EXTRACTED TEXT:
--- BEGIN ---

Ryo Matsumura (left), managing executive officer of the Japanese e-commerce platform Rakuten Group, and Hiroshi Komoda, executive director of Japan Fashion Week. Credits: F. Julienne

In past seasons of Rakuten Fashion Week Tokyo, the event’s headline sponsor, tech firm and e-commerce retailer Rakuten, has made it known of its intentions to secure stronger ties with the influential fashion weeks of the West. During Tokyo’s FW24 fashion week, for example, Paris Fashion Week’s official tradeshow partner, Tranoï, announced it would be entering Japan with its first Tranoï Tokyo event, set to be held simultaneously to the next edition of Rakuten FWT in September.

For the actual fashion week, however, efforts to bolster local Japanese names and support their launch into the international market have become a core part of FWT’s mission. To build on this, Rakuten and Japan Fashion Week Organisation (JFWO) have set about physically bringing their brands to Paris in a bid to back their participants. This initiative continued for the SS25 season of Paris Fashion Week Men’s, during which Rakuten and JFWO held a Tokyo showroom on the city’s rue des Filles du Calvaire. Here, FashionUnited spoke to managing executive officer of Rakuten Group, Ryo Matsumura, and executive director of JFWO, Hiroshi Komoda, on ties to France and plans for the Japanese market.

Can you tell us about the role of the Tokyo showroom held during Paris Fashion Week?

--- END ---

DATASET RECORDS:
--- BEGIN ---

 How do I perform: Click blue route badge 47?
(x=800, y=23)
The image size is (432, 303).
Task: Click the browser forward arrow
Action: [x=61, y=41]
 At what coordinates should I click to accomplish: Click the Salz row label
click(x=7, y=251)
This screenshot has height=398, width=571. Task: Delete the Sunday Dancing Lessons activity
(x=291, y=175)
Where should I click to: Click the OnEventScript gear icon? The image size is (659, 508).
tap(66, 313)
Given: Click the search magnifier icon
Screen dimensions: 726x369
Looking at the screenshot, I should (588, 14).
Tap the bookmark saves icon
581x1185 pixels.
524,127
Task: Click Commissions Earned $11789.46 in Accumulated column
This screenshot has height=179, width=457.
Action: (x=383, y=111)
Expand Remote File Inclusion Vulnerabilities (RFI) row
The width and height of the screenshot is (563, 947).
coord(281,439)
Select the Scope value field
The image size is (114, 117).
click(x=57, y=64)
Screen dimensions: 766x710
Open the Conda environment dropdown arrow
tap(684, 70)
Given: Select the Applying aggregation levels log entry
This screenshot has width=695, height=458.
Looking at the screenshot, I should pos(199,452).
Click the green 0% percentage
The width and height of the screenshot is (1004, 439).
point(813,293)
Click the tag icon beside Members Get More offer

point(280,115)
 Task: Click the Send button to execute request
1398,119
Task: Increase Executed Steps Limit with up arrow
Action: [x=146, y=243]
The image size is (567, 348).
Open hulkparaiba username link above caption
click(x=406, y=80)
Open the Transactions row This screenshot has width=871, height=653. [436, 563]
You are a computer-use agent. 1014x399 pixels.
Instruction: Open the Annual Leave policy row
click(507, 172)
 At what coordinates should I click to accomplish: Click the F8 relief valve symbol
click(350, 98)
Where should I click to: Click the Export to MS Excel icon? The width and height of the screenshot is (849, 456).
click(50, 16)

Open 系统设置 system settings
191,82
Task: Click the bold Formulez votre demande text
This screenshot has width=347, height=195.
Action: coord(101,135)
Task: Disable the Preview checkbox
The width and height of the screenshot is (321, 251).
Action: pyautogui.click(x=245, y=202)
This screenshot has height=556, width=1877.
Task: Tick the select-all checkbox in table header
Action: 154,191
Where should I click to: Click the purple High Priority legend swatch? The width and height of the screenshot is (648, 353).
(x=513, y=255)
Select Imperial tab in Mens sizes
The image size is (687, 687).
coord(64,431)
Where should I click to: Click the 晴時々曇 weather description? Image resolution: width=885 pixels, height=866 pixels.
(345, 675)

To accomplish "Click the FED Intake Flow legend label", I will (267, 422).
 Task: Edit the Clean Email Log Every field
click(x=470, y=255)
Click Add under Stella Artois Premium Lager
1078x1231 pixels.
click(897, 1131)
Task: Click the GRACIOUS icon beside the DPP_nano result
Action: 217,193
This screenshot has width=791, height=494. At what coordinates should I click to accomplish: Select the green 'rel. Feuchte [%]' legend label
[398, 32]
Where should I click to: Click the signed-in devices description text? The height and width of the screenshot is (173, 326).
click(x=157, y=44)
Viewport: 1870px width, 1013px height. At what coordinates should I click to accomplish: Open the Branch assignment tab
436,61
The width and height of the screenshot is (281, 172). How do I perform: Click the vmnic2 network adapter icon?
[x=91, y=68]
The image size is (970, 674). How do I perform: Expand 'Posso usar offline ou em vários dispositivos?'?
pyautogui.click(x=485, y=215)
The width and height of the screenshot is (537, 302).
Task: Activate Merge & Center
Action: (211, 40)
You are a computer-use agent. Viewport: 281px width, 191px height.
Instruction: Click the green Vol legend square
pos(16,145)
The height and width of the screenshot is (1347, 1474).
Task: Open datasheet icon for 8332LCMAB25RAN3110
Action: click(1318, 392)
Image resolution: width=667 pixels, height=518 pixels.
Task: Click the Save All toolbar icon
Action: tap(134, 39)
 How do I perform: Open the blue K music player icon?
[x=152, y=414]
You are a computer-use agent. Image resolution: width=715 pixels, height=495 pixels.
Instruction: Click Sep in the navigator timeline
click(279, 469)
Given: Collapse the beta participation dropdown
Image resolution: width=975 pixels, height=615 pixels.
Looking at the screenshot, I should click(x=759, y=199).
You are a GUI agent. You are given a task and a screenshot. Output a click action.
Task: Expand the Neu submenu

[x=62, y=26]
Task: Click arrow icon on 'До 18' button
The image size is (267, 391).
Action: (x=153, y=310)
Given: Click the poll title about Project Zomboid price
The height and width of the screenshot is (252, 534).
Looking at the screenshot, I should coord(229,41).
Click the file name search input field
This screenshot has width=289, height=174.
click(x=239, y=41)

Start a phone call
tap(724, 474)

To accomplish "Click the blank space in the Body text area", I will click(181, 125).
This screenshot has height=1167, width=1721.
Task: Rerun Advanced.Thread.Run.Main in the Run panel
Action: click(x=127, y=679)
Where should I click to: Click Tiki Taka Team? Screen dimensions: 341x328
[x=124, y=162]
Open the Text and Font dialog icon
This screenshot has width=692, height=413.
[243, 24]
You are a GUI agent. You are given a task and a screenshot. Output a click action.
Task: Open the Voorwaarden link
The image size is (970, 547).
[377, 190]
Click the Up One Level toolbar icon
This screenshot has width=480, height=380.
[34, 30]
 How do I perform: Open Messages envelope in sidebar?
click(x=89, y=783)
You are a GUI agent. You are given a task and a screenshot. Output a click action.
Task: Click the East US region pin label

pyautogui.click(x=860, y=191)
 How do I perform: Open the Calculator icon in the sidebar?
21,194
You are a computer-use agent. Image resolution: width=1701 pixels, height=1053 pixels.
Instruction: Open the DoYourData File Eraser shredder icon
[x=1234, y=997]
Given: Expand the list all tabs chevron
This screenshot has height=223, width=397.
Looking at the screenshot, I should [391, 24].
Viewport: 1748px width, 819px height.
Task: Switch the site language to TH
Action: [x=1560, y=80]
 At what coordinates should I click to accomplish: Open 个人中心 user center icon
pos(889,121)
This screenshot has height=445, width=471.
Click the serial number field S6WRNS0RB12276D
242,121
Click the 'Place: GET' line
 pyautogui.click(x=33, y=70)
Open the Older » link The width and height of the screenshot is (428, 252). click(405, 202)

--- END ---

TASK PROMPT: Return the passage of the fashion week article from "In past seasons" to "FWT in September.", copied word for word.

WRITTEN RESPONSE:
In past seasons of Rakuten Fashion Week Tokyo, the event’s headline sponsor, tech firm and e-commerce retailer Rakuten, has made it known of its intentions to secure stronger ties with the influential fashion weeks of the West. During Tokyo’s FW24 fashion week, for example, Paris Fashion Week’s official tradeshow partner, Tranoï, announced it would be entering Japan with its first Tranoï Tokyo event, set to be held simultaneously to the next edition of Rakuten FWT in September.